Once driving, you need to push it back down.
Rich
Yeah Rich, it does that on carb's cars, as well as MFI and CIS cars. Helps a lot when it's working properly.
Back in the late 70's, I had a sporto 911E, and was living in Kentucky - working in Cincinnati. Came accross the bridge into KY at about 110 - KY trooper waiting! Stopped me about a mile up the hill. Told him I lived 5 miles away & the throttle was stuck. Just needed to nurse it home to fix it.
Looked at me dubiously & asked that I fire it up. Reached between the seats & pulled the lever up, started it, and the engine fired up to high rpm's. Shut it down quickly & told the officer "stuck linkage - I can fix it at home, but not here".
After a couple of minutes, he offered a tow. Told him it would wreck the front pan.
So, he told me to go home, but keep my foot on the brakes to keep the speed down, and turn the motor off & on when I got onto side roads. He followed me until I left the freeway, while tapping the brakes regularly to ease him.

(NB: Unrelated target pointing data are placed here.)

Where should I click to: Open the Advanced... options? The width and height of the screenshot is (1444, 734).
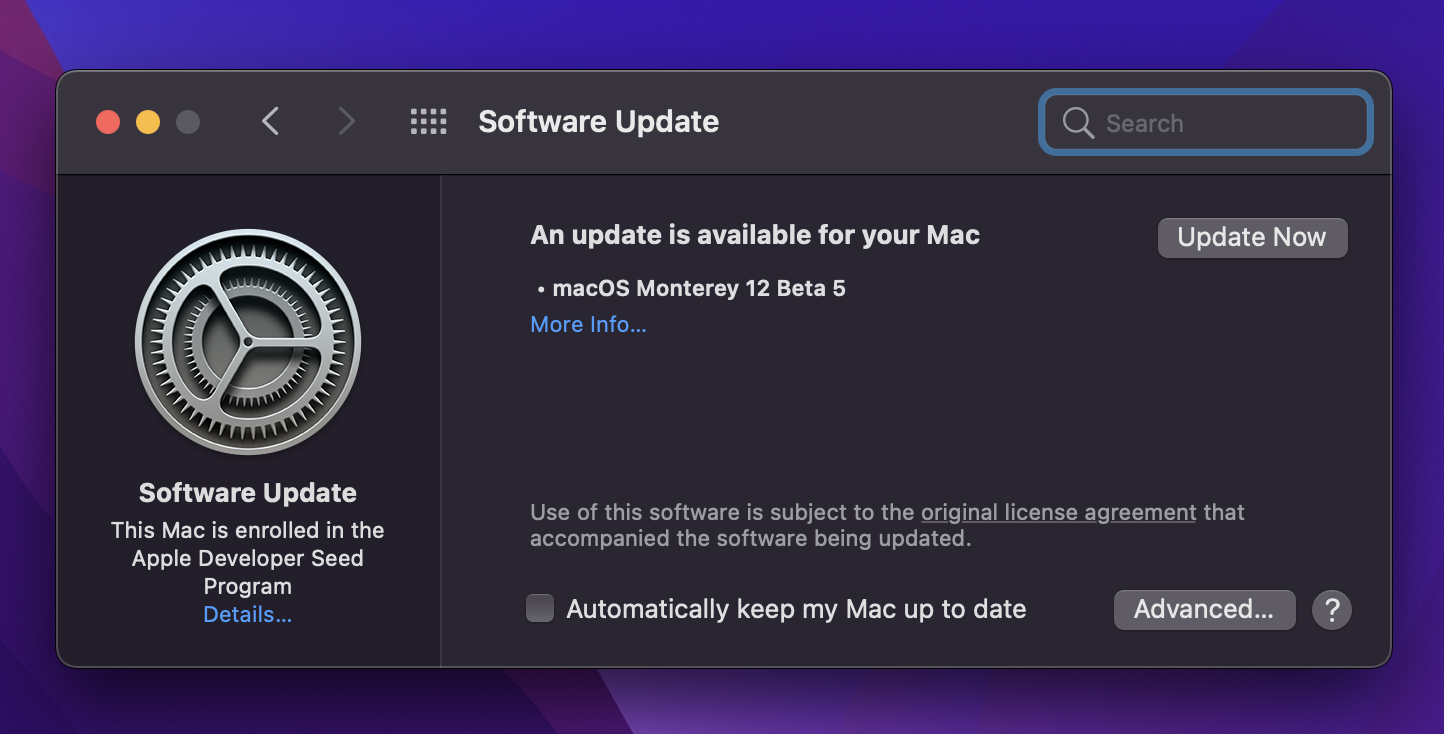pos(1204,609)
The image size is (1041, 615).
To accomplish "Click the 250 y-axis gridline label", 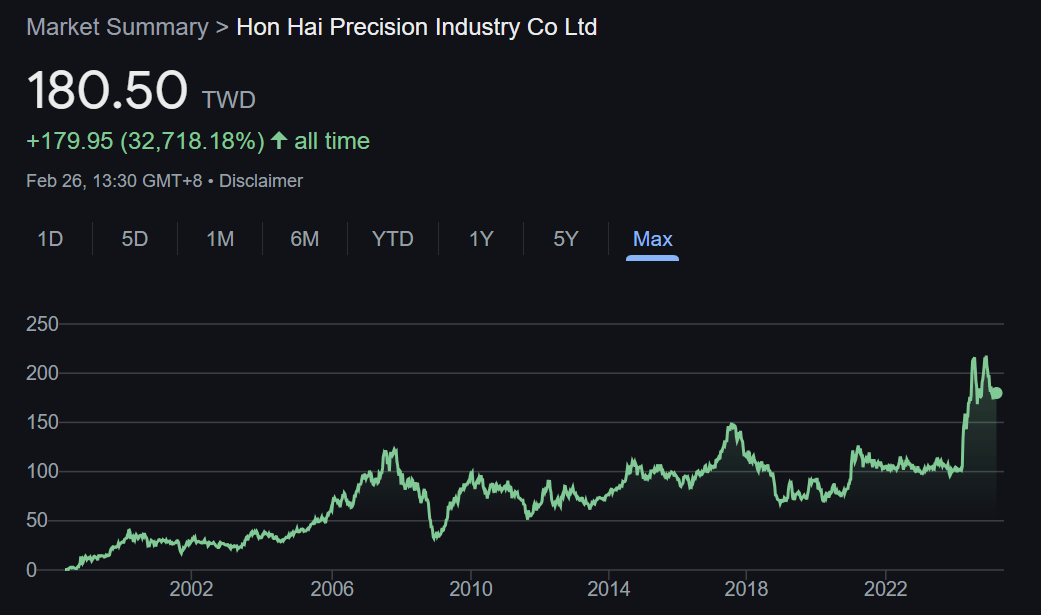I will (43, 324).
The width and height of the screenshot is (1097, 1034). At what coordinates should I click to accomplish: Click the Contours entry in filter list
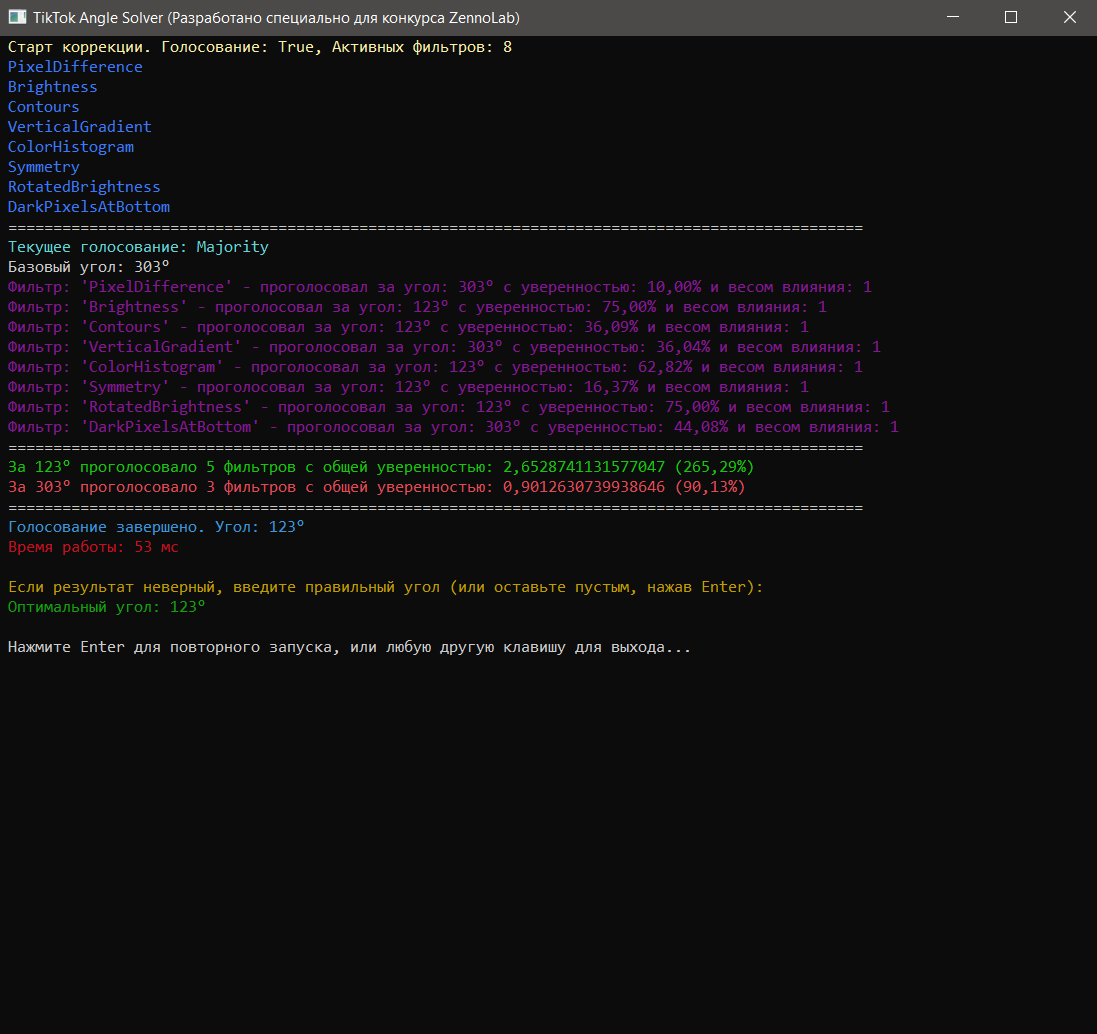44,107
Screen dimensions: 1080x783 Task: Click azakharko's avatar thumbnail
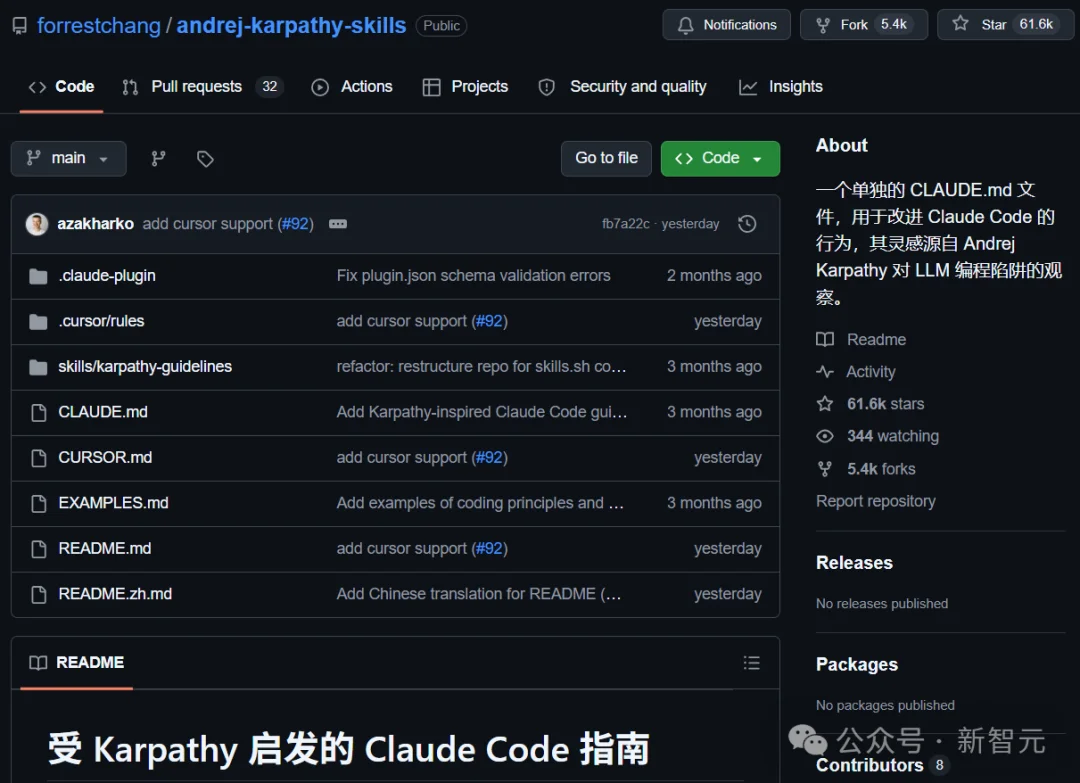37,223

Once I left the freeway, and he was gone, I drove the rest of the way at 30 mph.
True story!
I'll bet it would still work today. Who would know an old Porsche has a hand throttle between the seats?
Still don't understand why they have them on CIS motors - never used mine.
Pat
They are installed on CIS engines because that's how you activate the cold idle enrichment function. The shops were, in the past, littered with 911s with exploded airboxes because owners didn't use the hand throttle. (That's what prompted my friend Jan Bieren to invent the cool little Backfire Pressure Relief Valve you see on so many CIS cars, mostly on replacement airboxes ...........). BTW, the hand throttle has to be calibrated in order to work properly. Seems to me it first appeared in 1969, with the introduction of MFI. Later CIS cars use a temp sensitive mechanism for cold idle enrichment, and it IS NOT the same as the cold start enrichment circuit, which is controlled solely by the thermotime switch and starter activation.
The hand throttle simply pushes a little block clamped to the throttle rod (911s don't have a throttle cable). The location of that block is adjustable. If they were to have mounted the hand throttle on the dash like a choke pull knob, there would be a lot of monkey motion levers, cables, and connection pieces added to the mechanism. Simple most often is best, and this elegant system was applicable to carbs, MFI, and CIS, over nearly a decade. Now you know.